While past research on the question has been mixed, a new study by Defense and Veterans Affairs researchers suggests that women in the military are at no greater risk than men for developing posttraumatic stress disorder, given similar experiences--including combat.
The findings are in the September 2015 Journal of Psychiatric Research.
The study involved active-duty troops and veterans who are part of the Millennium Cohort Study. That effort has more than 200,000 participants in all.
The new PTSD study included more than 2,300 pairs of men and women who were matched based on an array of variables--including combat exposure--and followed about seven years, on average.
"This is the first study to prospectively investigate the development of PTSD in male and female service members who were matched on multiple important characteristics that could explain some of the differences in PTSD, including military sexual trauma," says one of the authors, Dr. Shira Maguen. "We found no gender differences in the development of PTSD. Consequently, our focus should be on the types of traumatic experiences that people have been exposed to, rather than any inherent gender differences in the development of PTSD."
Maguen is the mental health director of the OEF/OIF Integrated Care Clinic and a staff psychologist at the San Francisco VA Medical Center. She's also an associate professor at UCSF Medical School.
Lead author on the study was Dr. Isabel Jacobson of the Naval Health Research Center in San Diego.
All the men and women in the study were free of PTSD at the outset of the research, and they all deployed to Iraq or Afghanistan at least once. They completed a baseline survey in 2001 - 2003, and follow-up surveys in 2004 - 2006 and 2007 - 2008.
While female troops in general are less likely to see combat, the researchers selected the study sample so there would be equal numbers of men and women with combat experiences. This was in addition to the pairs of men and women in the study being matched on factors such as age, race, education, marital status, service branch, and military occupation and pay grade.
The researchers also sought to match them on various health characteristics, including alcohol misuse, anxiety, and depression. Another factor the researchers took into account was stressful life events: divorce, a violent assault, or the death of a family member.
The matching technique helped ensure like-to-like comparisons. For example, while women service members are far more likely than men to experience sexual assault, the study matched men and women on this basis too, ensuring equal numbers of such events in each matched pair. The study also took into account sexual assaults that may have occurred over the follow-up period, during or after military service.
During the course of the study, 6.7 percent of women and 6.1 percent of men developed PTSD. The researchers say the difference was not statistically significant. Likewise, for those who did develop PTSD, there was no difference in severity between men and women.
Maguen points out that these rates of PTSD are lower than the commonly cited rates of 11 to 20 percent among returning Iraq and Afghanistan veterans because the study excluded men and women who had PTSD at the outset.
"Generally, when studies look at PTSD rates among returning veterans, they look at everyone, regardless of whether they had PTSD in the past from pre-military traumas or prior deployments. Here we were only looking at new cases," she explains.

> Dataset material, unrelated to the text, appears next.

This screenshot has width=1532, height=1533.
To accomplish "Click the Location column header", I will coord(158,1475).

In contrast to the new study, past research on civilians has found that women are at higher risk than men for PTSD. That body of literature, though, is not based on comparisons of men and women with similar trauma exposures.
Maguen: "I do think military women are extremely resilient, but I think the differences in rates in the civilian literature actually have to do with a number of factors, including women having much higher rates of interpersonal traumas, which we know put people at high risk for PTSD."

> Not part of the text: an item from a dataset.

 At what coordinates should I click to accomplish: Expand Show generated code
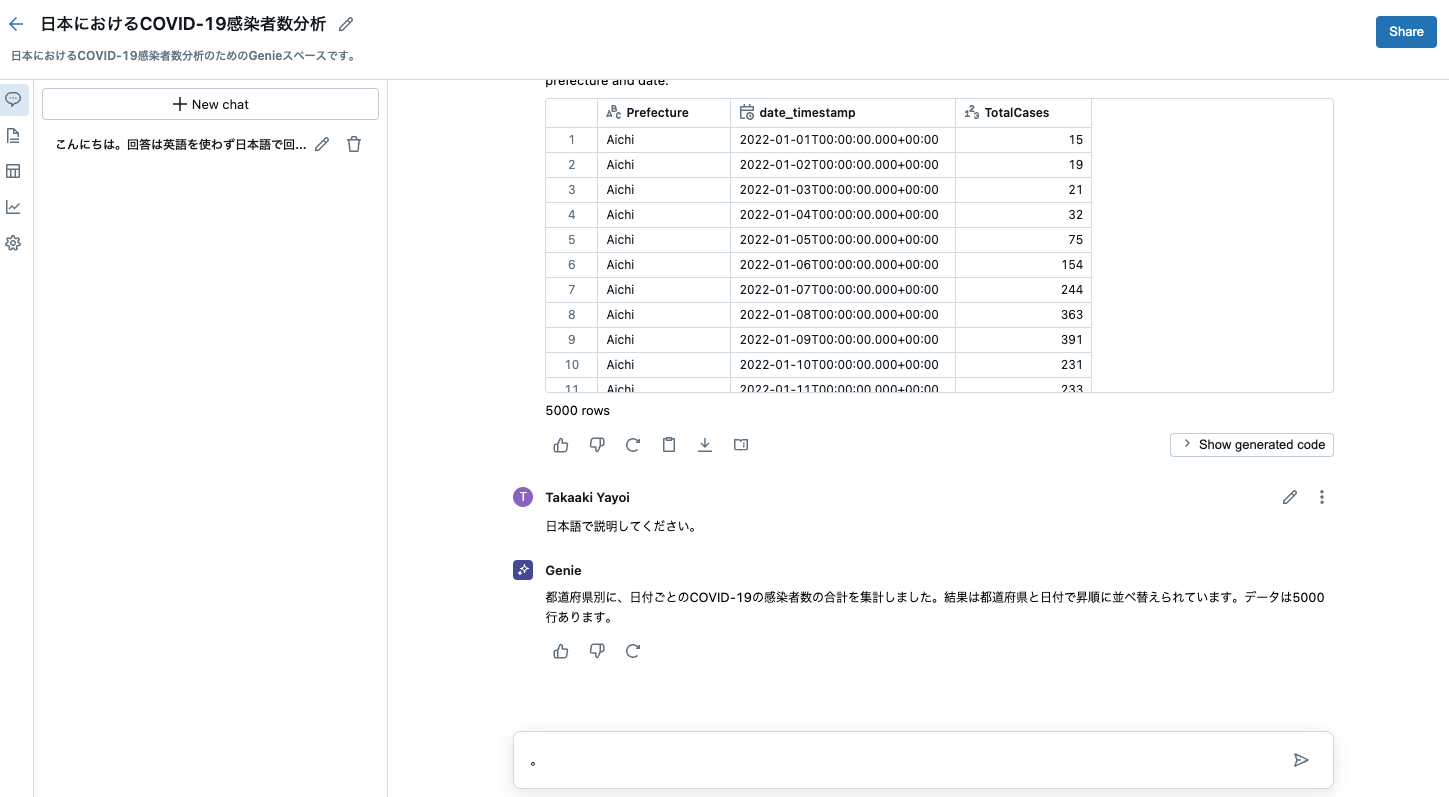1251,444
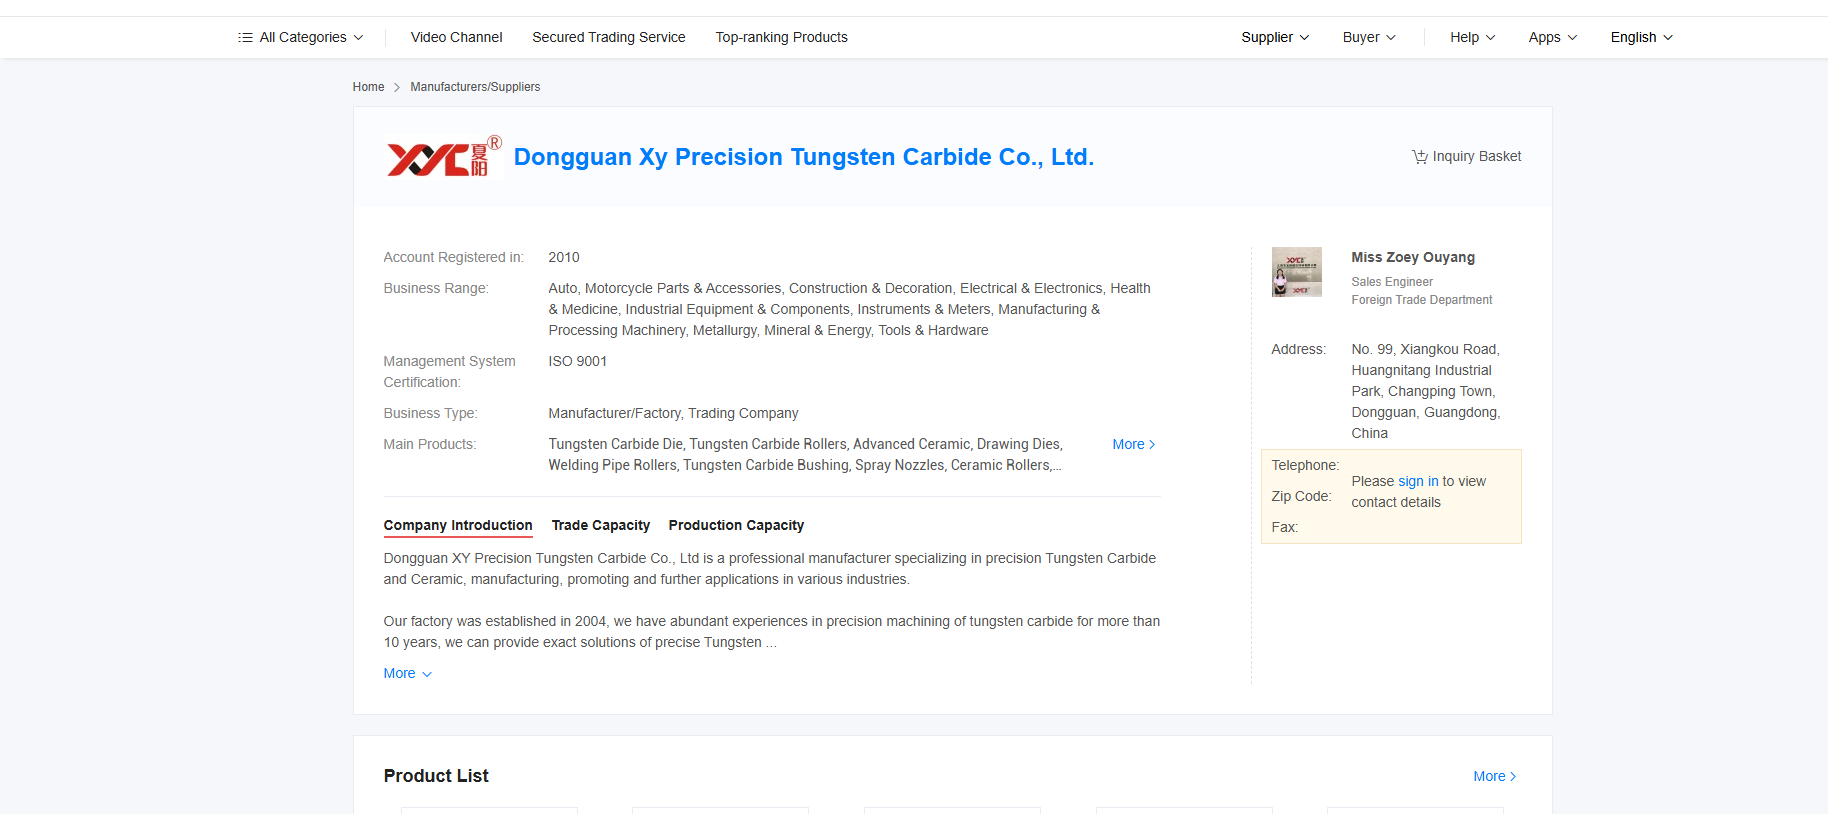1828x814 pixels.
Task: Expand the Buyer dropdown menu
Action: coord(1368,38)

Maguen and her colleagues point to several limitations of their study. For example, while they tried to match men and women on the basis of military occupation--among all the other factors--they acknowledge that members with the same occupational code could have performed different duties while overseas.
Also, the survey questions about combat exposure may not have distinguished adequately between those who saw dead or wounded troops or civilians, and those who actively took part in the fighting.
Despite these and other limitations, the researchers say the study is the first to be able to answer the question: "If a man and woman are equivalent on all other factors, including history of sexual assault, which is more likely to develop PTSD in a deployed environment with or without experiencing combat?"
The researchers say the findings support Department of Defense efforts to integrate women into combat roles. Gender alone is not an indicator of PTSD risk, they say.
"This study supports the positive direction being taken by the expansion of women's occupations into combat arms roles, and suggests continued support from the [Department of Defense] for women seeking occupational equality in the military setting," write the authors.
Dr. Dawne Vogt, acting deputy director of the Women's Health Sciences Division of VA's National Center for PTSD, says, "These findings are important because of their focus on new-onset PTSD." She points out that they are consistent with those from "several other recent studies that have shown that U.S. female service members are no more vulnerable than male service members to the negative mental health consequences of warfare exposure."